HAIFA –  Il n'y a pas si longtemps, j'ai donné une interview à un journaliste hollandais à propos de l'Iran. Le Premier ministre israélien Benjamin Nétanyahou ayant semble-t-il interdit aux membres du gouvernement de s'exprimer publiquement sur ce sujet, les journalistes n'ont d'autre choix que de se rabattre sur d'autres sources, peut-être plus "intellectuelles", mais qui ne sont pas à même d'exprimer le point de vue officiel.

Le journaliste m'a demandé premièrement si je pensais qu'Israël allait lancer une attaque contre les installations nucléaires iraniennes, deuxièmement si je pensais que cela empêcherait l'Iran de parvenir à la bombe nucléaire, et troisièmement si je pensais que l'Iran risquait - s'il l'avait - de l'utiliser contre Israël. A chacune des trois questions, j'ai répondu que je n'en savais rien.

Il m'a alors demandé si le gouvernement israélien estime que les sanctions occidentales contre l'Iran sont suffisamment dissuasives. Une fois de plus j'ai avoué mon ignorance. Désespérant d'obtenir quoi que ce soit de ma part, il m'a alors demandé qu'est-ce que je savais.
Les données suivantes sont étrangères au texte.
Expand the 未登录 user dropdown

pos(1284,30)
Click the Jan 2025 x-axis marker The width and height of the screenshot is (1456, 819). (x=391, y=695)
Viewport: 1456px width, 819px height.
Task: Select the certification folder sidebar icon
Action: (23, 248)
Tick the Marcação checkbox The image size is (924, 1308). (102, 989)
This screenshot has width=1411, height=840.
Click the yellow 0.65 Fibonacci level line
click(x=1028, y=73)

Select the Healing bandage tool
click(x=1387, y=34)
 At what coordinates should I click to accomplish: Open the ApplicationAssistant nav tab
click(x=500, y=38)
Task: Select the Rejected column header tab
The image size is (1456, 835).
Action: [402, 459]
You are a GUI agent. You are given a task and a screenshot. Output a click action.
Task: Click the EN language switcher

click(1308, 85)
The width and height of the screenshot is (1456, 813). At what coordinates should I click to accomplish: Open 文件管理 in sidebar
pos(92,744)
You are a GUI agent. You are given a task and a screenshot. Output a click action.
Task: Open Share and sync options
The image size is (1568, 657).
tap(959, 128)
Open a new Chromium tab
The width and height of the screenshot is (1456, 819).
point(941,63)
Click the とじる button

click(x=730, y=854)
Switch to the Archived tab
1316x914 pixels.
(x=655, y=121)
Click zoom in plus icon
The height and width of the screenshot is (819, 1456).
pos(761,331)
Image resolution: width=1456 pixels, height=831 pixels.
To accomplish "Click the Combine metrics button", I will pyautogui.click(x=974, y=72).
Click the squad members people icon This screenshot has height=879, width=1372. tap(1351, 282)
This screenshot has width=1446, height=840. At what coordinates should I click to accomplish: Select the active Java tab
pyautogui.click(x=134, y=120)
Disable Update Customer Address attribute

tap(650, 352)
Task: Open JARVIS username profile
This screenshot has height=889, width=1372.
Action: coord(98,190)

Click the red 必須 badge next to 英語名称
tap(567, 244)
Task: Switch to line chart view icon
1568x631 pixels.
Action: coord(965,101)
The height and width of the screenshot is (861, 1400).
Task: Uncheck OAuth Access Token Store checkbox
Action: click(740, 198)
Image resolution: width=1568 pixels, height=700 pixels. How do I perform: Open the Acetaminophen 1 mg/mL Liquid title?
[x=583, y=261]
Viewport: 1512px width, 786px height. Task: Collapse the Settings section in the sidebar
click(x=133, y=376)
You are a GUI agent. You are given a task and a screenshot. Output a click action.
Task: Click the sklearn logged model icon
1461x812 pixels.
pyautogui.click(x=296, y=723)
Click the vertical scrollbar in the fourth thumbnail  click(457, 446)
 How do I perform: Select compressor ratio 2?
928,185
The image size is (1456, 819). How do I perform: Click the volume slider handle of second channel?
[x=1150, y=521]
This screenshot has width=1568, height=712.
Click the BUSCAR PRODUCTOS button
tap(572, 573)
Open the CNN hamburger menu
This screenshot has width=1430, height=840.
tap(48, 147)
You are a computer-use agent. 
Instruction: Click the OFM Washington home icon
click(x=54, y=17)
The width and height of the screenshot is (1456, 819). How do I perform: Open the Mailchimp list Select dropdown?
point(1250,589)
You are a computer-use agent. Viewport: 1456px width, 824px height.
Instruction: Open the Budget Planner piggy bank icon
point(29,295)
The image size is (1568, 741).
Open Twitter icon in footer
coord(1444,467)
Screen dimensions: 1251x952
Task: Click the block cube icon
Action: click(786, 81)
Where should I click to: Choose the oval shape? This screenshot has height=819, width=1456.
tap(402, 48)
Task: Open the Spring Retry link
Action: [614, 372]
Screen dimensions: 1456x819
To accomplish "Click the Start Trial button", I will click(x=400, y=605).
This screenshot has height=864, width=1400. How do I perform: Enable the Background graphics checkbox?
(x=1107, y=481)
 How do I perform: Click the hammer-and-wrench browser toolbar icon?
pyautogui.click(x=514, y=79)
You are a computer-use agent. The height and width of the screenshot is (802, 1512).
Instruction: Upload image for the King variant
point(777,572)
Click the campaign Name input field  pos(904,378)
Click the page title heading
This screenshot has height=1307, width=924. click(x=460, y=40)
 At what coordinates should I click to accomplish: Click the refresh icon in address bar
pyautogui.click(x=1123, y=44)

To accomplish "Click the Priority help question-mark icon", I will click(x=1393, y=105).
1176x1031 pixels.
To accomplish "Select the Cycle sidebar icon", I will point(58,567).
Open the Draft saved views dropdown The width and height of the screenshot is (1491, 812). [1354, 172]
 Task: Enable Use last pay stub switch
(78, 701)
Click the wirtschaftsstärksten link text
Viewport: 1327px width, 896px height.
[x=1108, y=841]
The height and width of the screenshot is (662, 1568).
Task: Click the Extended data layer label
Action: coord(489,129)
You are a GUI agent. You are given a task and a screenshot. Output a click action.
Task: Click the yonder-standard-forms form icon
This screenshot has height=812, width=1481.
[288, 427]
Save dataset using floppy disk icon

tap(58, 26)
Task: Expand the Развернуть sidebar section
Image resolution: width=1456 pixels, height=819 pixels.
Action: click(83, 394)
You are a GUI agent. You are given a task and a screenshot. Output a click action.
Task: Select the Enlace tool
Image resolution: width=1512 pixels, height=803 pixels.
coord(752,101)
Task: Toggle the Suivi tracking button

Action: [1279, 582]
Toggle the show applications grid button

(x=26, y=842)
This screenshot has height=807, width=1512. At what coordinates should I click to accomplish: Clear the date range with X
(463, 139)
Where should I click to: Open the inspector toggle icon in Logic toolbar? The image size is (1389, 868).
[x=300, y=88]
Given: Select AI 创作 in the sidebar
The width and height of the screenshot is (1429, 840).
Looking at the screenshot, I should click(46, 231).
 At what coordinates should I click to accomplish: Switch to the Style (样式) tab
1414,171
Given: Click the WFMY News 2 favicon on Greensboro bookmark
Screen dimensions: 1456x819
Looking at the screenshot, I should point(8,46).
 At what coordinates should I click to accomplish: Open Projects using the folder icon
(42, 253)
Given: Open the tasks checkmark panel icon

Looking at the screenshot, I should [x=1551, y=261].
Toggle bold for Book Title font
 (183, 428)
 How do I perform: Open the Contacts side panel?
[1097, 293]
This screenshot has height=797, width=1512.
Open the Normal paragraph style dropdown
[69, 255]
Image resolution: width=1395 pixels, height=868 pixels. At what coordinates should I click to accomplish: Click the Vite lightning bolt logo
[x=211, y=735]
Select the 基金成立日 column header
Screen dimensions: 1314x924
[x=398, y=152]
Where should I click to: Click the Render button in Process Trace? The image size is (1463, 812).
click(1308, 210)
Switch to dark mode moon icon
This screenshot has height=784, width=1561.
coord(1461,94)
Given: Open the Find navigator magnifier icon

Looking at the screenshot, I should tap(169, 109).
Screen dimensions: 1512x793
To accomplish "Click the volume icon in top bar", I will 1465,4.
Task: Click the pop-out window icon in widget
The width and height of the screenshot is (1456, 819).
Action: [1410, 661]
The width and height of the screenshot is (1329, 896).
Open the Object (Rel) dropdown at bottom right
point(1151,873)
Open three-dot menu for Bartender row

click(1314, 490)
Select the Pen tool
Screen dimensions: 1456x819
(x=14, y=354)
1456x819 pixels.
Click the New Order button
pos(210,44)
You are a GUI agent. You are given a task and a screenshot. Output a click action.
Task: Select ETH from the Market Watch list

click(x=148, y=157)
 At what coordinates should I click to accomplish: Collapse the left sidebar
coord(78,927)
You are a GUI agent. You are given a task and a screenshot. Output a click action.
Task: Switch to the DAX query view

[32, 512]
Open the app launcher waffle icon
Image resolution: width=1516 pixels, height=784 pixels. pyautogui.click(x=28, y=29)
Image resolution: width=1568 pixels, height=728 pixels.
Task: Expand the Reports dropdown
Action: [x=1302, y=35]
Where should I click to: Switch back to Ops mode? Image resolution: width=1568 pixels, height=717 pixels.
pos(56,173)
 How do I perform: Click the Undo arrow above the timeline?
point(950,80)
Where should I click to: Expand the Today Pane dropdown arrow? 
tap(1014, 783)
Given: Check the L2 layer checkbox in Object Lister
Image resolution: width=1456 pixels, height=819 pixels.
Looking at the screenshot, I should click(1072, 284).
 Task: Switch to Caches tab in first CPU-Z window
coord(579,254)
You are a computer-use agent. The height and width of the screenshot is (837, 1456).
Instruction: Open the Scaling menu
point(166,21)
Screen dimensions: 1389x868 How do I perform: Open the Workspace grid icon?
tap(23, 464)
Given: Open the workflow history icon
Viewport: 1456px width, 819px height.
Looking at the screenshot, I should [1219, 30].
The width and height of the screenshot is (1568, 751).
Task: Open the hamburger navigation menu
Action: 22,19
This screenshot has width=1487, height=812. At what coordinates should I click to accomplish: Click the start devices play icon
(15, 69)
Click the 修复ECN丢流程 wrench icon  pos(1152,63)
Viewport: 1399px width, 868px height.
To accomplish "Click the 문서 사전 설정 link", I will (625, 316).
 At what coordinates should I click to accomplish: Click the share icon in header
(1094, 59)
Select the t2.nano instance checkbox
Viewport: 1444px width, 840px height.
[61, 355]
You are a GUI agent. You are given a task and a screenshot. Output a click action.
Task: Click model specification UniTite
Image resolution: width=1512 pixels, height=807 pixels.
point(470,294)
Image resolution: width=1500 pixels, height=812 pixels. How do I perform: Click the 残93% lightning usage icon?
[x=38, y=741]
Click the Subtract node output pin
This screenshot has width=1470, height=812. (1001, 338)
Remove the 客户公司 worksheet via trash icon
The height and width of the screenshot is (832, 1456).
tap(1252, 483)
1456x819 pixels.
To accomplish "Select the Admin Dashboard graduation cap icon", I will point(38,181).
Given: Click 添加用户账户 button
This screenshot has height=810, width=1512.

J'ai rétorqué sur le champ que je savais ce qu'il faut faire pour rendre toutes ses questions caduques : reprendre sérieusement le processus de paix avec les Palestiniens et parvenir à ce qu'ils aient leur Etat, un objectif que même le gouvernement de droite israélien a officiellement adopté. Israël doit aussi arrêter l'expansion des colonies de peuplement et démanteler celles qui sont illégales. Les Iraniens seront alors contraints d'abandonner leur rhétorique enflammée et leurs sinistres menaces.